TEXT PASSAGE:
— START —
As Fulcher (1991) states, many teachers feel that assessment and testing is not particularly relevant to their small classroom practice. There is a lot of indifference, if not antipathy, towards testing among a good deal of teachers. Many frankly ask, "What is the pay off for taking all of the time needed to learn about testing and evaluation?" Many high school teachers in Japan I have spoken with openly wonder whether the effort to learn about testing and assessment is worth the reward. Until assessment literacy becomes a required course for teacher training, and until teachers who construct school entrance exams are required to be familiar with fundamental testing principles and ethics such as those embodied in The JLTA Code of Good Testing Practice (2007) many teachers will probably continue to feel this way about testing and assessment.

Specific recommendations
Let me now shift to some specific recommendations about ways that testing organizations and test developers – and then finally teachers themselves – can promote assessment literacy.

What testing organizations and test developers can do

Be more cautious about test claims. All too often, in-house testing literature seems like a thinly veiled advertising. Unit B6 in the most recent publication of Fulcher and Davidson (2006, pp. 230-248) is a good example of this. The teacher verification study by four researchers for ETS is basically as rough as this paper is – but instead of adequately acknowledging the limitations of their research, the authors gloss them over. As long as the vast majority of end users are not assessment literate, this trend will probably continue. In my opinion, test developers need to be much more careful about stating what their tests actually do or do not measure.

- 32 -

Be more cautious about test claims. All too often, in-house testing literature seems like a thinly veiled advertising.
Offer some interpretative scaffolding when describing data. In many academic journals detailed statistics about a test are offered without adequate interpretation. The test results might be clear to a few specialists in the field, but opaque to most readers. For example, a recent issue of the Japan Language Testing Association Journal mentions the Thurstone Index (Nakamura, 2002, p. 63). A golden opportunity to increase the assessment literacy of the readers was lost because that term was not explained. It is good to remember that nearly every publication has a range of readers: from novices in the field to illuminati. If no interpretative scaffolding for complex information is offered, it is all too likely that most readers will lose the point. Without lowering the academic standards of any publication, I believe academic journals can and should be more mindful of their readership. Many of us can think of teachers who have put down testing journals because they were unduly daunted by the language and/or statistical procedures.
On the topic of journals, I strongly believe that many testing journals need to become less elitist and more open. Many academic journals cost a good portion of a month's salary to receive for those of us in Asia. As a case in point, the journal Language Testing costs over US$560 a year (Sage, 2007). That amounts to more than 500,000 Korean won – a fee which is frankly outrageous. Online access to that publication is just under US$520 or approximately 440,000 Korean won. Is it any surprise that many teachers in Asia have no access to such journals? One can't help but wonder what the mission of such journals actually is.
— END —
WHAT TO DO: Carry on the passage about assessment literacy from its final sentence. The data that comes after this passage isn't needed.

GIVEN DATA:
— START —
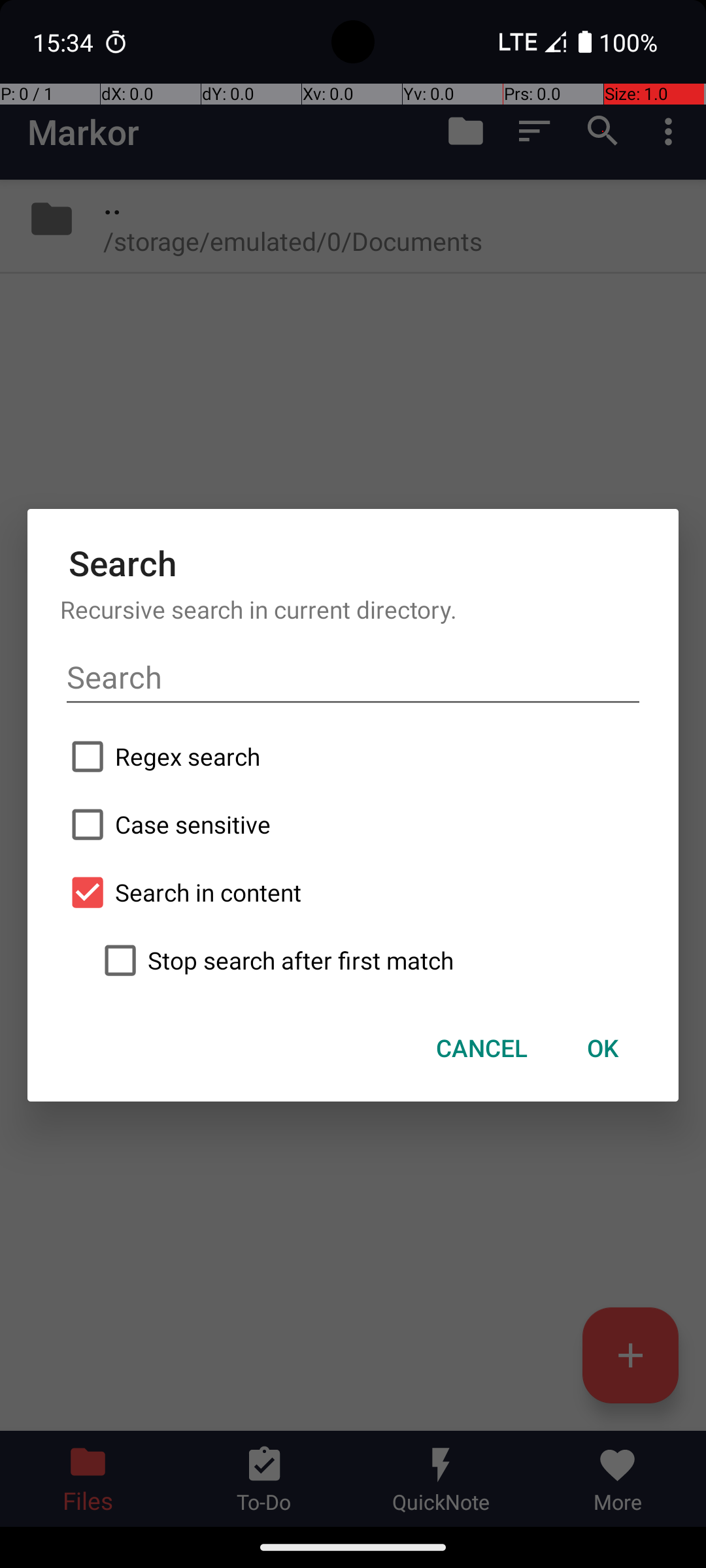
Stop search after first match Element type: android.widget.CheckBox (368, 959)
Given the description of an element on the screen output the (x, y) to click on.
— END —
RESULT BELOW:
What teachers can do

Experts who know far more than I do about testing have mentioned ways that teachers can become more assessment literate. JD Brown (2006, pp. 21-26) provides an extensive and recently updated list of testing resources about testing. The JALT Testing and Evaluation SIG webpage, online at jalt.org/test/pub.htm, also has about a hundred articles and dozens of links about testing and assessment. To this vast chorus of information, I offer just three simple suggestions for teachers to become more assessment literate:

Know – and communicate – your own strengths and weaknesses clearly to not only to your students, but also to other relevant stakeholders. When it comes to evaluating holistic student performance, I believe informal teacher assessment methods such as those described by Navarete, Wilde, Nelson, Martínez, and Hargett (1999) are generally far superior to narrow, analytic tests. The way that skilled teachers can adapt to student needs as they arise and integrate diverse teaching/testing modalities still exceeds even the best computer-adaptive tests created so far.

- 33 -

Seek transparency and communicate your evaluation criteria as clearly as possible to all relevant stakeholders. All of us can remember being in classes in which we had little idea what the teacher was saying, let alone how the grading was done. Others can remember being in classes in which the evaluation criteria seemed to change midway through the course. Neither of these should happen if the evaluation standards are sufficiently transparent and the curriculum fits the needs of students.
Give more power to students and, within appropriate parameters, have them assess themselves, their peers, and their instructors in ways suggested by Sloat (2006). Why should assessment be a one-way process that only teachers do to students (or school systems do to teachers)? We should think of assessment as at least a two-way communication process.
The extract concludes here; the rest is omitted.